It is the year 2029, and you are living in a world where China has:
a) Stumbled and become stuck in the middle-income trap
b) Overtaken the United States as the preeminent economic superpower
Choose carefully: either outcome has tremendous implications for the international order, and the pace and shape of economic growth globally.
What follows is not a forecast but an exploration of possible bull and bear China scenarios over the next 10 years; for illustrative purposes, in some cases we have presented quite extreme or colourful examples. Actual outcomes might well fall somewhere in between: China could become the next US (as superpower), the next Japan (ageing and indebted), some combination of the two - or it could simply muddle through. Overall, we see three areas where reforms (or the failure to reform) will have the biggest impact on the arc of China’s development in the coming decade: the financial, industrial, and consumer sectors.
First, the case for stagnation.
JANUARY 2029 - THE STORY SO FAR
In retrospect, the progression of events that led China to stumble and become stuck in the middle-income trap were entirely avoidable. Ten years ago, in 2019, China at least appeared to be firmly on the path to financial liberalisation. The International Monetary Fund had recently included the renminbi in its basket of official reserve currencies. Chinese stocks and bonds gained entry to global indices like the MSCI emerging markets equity index in 2018 and the Bloomberg Barclays Global Aggregate Index in 2019. Beijing had pledged to allow foreign entities to take bigger stakes in banks, securities brokerages and asset management firms.
How did things go wrong? For starters the renminbi failed to supplant other international reserve currencies like the US dollar, euro and yen after China balked at loosening capital controls, retaining limits on the freedom of exchangeability for the currency. Offshore use of the renminbi was limited to import-export deals among regional trading partners. It did see a dramatic and notable boost after Hong Kong, a former British colony with its own monetary system, scrapped the local dollar’s peg to the US dollar and tied it instead to the value of the offshore renminbi. Unlike onshore renminbi, the offshore renminbi, or CNH, had been freely exchangeable, but the People’s Bank of China still held considerable sway over its value given the central bank’s massive influence over foreign exchange markets.
CAPITAL FLIGHT FRIGHT
China’s capital controls had persisted in part because authorities were concerned that any inflows from foreign investors would have been more than offset by destabilising outflows, putting downward pressure on the Chinese currency. Those restrictions continued to rile foreign investors and stifle development of China’s financial markets, and the country was labelled a currency manipulator by the US Treasury on Jan. 20, 2029 - the day President Chelsea Clinton was sworn into office, honouring one of the key promises of her populist 2028 campaign.

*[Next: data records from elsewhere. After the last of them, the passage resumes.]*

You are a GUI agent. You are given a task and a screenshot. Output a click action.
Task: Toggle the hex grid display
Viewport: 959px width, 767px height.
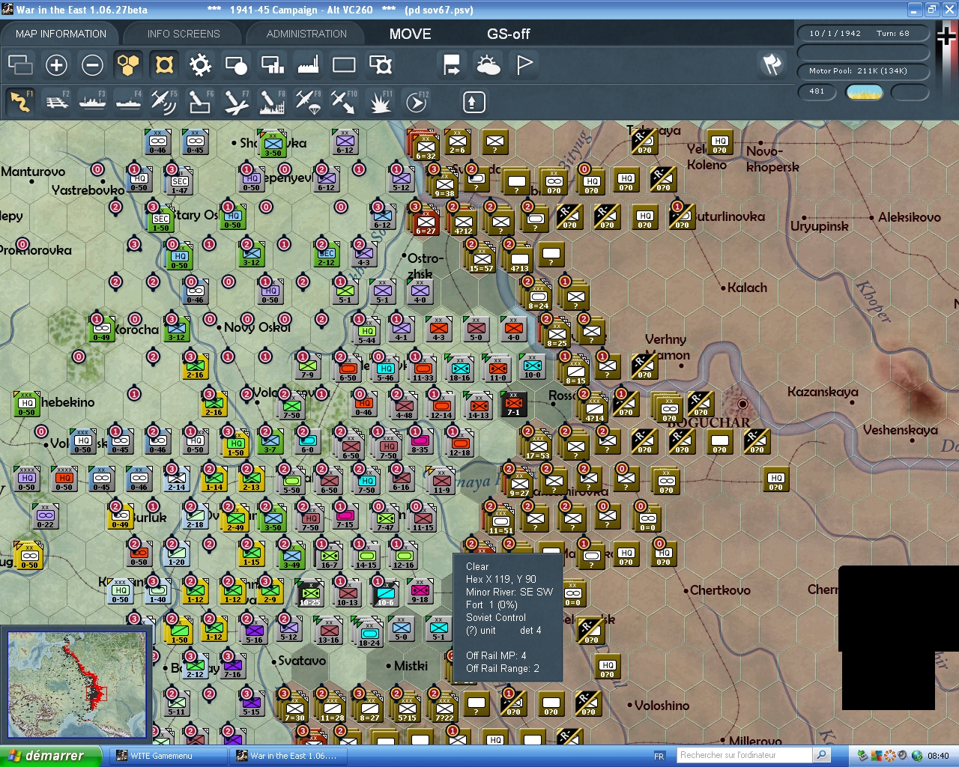tap(127, 65)
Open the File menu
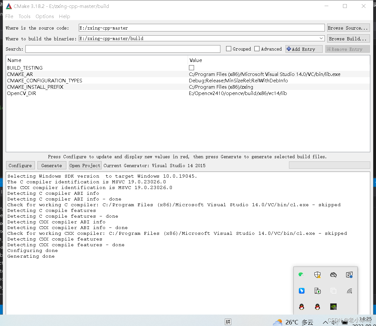The height and width of the screenshot is (326, 376). click(9, 17)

Instead of broadening and deepening in the image of America’s capital markets, China’s financial markets generally muddled through the 2020s. For example, the onshore government bond markets ended up looking more like Japan’s, with low yields and ownership concentrated among domestic institutions, mainly banks, while foreign participation remained extremely modest. Local government-linked debt remained too opaque and worrisome, thus uninvestable for overseas money managers.
Measures to increase foreign investment in brokerages and related businesses likewise struggled, as the established might of domestic rivals discouraged further foreign activity in these sectors. The state retained control of the banking and financial sectors through equity ownership and zealous regulatory and administrative oversight. Indeed, perceptions of an uneven playing field for non-state companies remained common across many sectors.
DEALING WITH DEBT
Looking back, it is clear that so much of what came to pass in the 2020s was driven by China’s struggle to manage its huge debt burden in the face of slowing economic growth. The economic hard landing or ‘sudden shock’ financial crisis that many had once expected never arrived. Outspoken China bears with huge short positions - investors like Kyle Bass, Jim Chanos and others - moved on to their next targets.

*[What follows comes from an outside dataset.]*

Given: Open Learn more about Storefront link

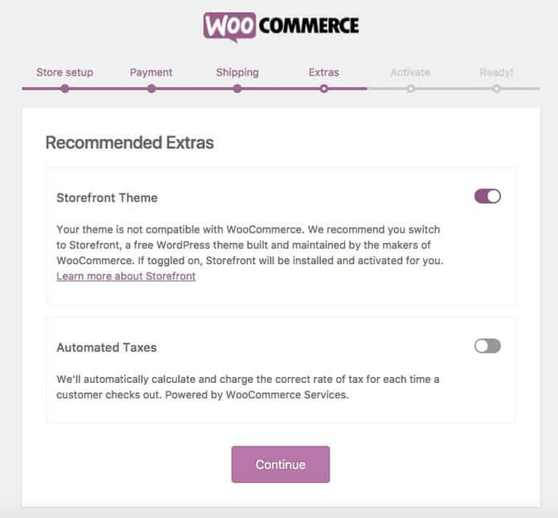Looking at the screenshot, I should (126, 277).
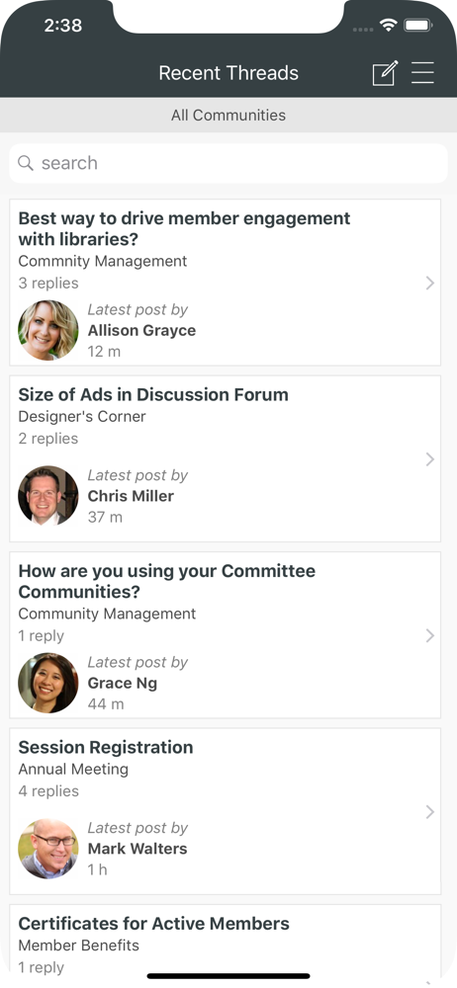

The comprehensive deleveraging campaign that the leadership pursued in the previous decade did deliver modest reductions in credit growth. But credit was still growing, even relative to nominal GDP - and it was already more than twice the size of the economy at the start of the decade.

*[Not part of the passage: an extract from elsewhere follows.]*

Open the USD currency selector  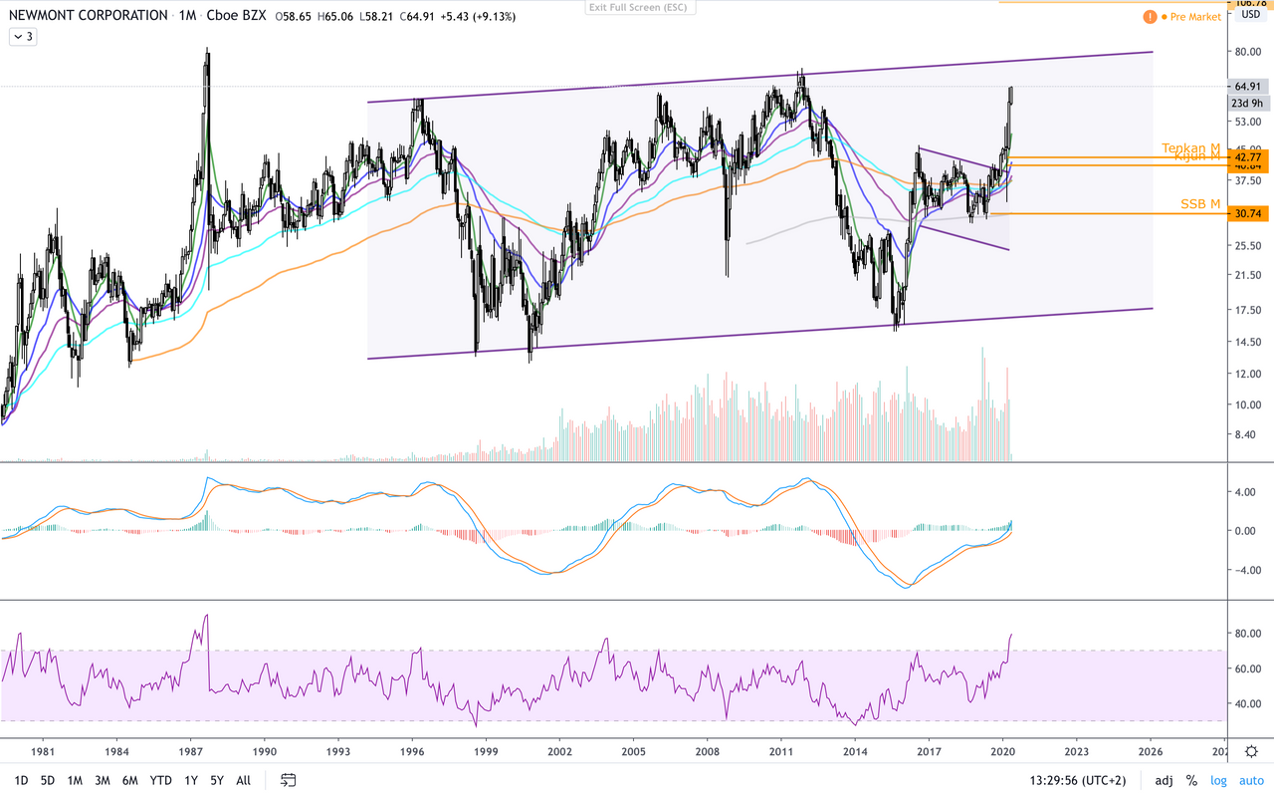pos(1248,15)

Problematically, much of that was corporate debt, not government debt, with naturally higher repayment risk. A lot was concentrated in local government financing vehicles, or LGFVs, which turned out to have made many economically unproductive investments in infrastructure, real estate and other areas during the go-go decade of credit-fuelled expansion that followed the 2008 financial crisis. Those hefty infrastructure investments “Does infrastructure investment lead to economic growth or economic fragility? Evidence from China.” By Atif Ansar, Bent Flyvbjerg, Alexander Budzier and Daniel Lunn. Oxford Review of Economic Policy, Volume 32, Issue 3, 1 January 2016, Pages 360–390, https://doi.org/10.1093/oxrep/grw022
One of these white elephants is the world’s largest sea crossing, a 55-km bridge-tunnel spanning the Pearl River estuary and linking Hong Kong, Zhuhai and Macau. The project opened in 2018 after repeated delays and budget overruns, and eventually fell far short of projected usage levels once a newer, rival bridge-tunnel just 30 km to the north opened in 2026 to link the neighbouring Pearl River Delta cities of Shenzhen and Zhongshan. But more than high profile white elephants, it was generally widespread overinvestment and the law of diminishing returns that better explained how China’s addiction to infrastructure investment backfired, as poorly conceived projects overran on costs and fell short of revenue forecasts on a massive scale.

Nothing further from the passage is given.